Screenshot grounding data
--------------------

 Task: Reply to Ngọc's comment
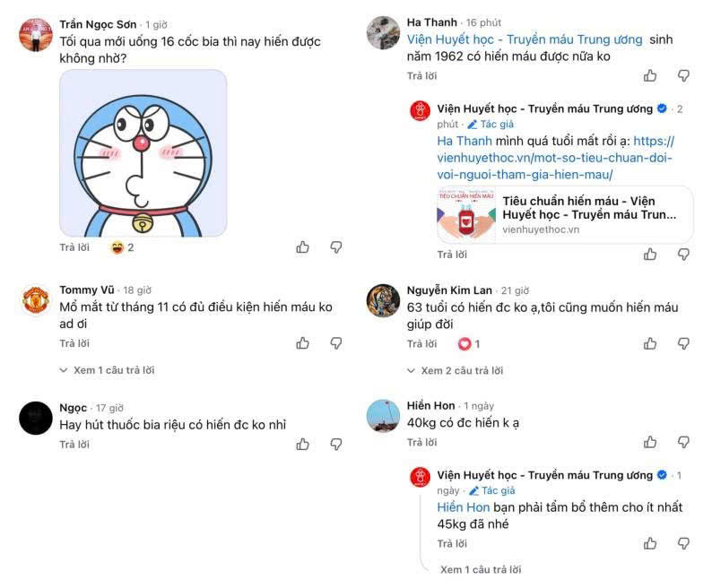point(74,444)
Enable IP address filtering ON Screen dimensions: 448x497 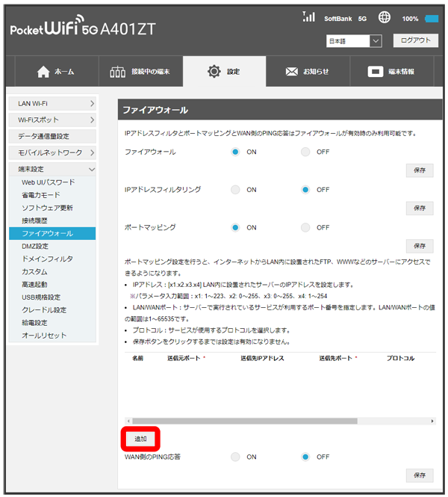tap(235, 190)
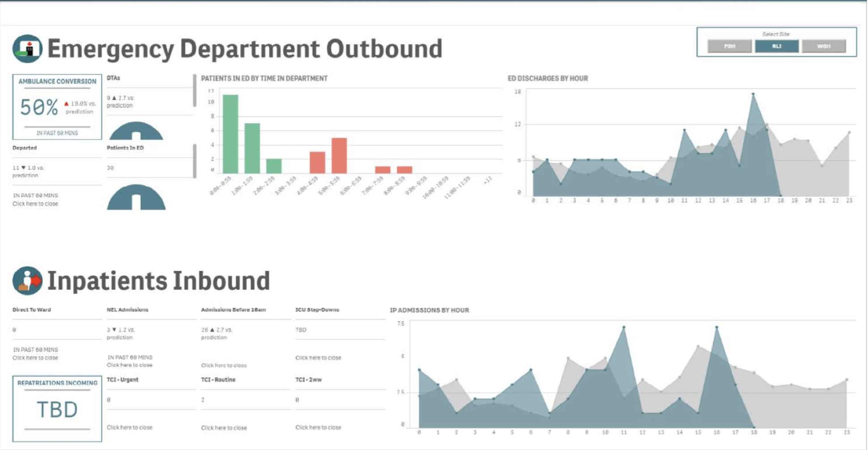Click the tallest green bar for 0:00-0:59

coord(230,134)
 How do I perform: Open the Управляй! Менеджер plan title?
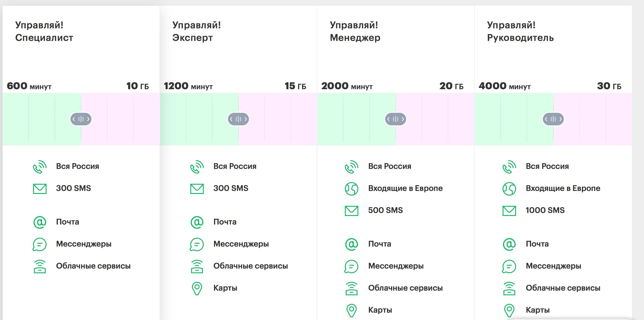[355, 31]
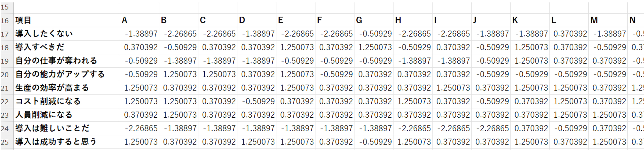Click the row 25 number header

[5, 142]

--------------------

* _Your assignment_
Take the line containing "How do I perform: Open" and every line after it up to the end of the data, and write them out exactly, without the pictures.

* _Exercise response_
 How do I perform: Open the Управляй! Менеджер plan title?
[355, 31]
Click the row 25 number header

[5, 142]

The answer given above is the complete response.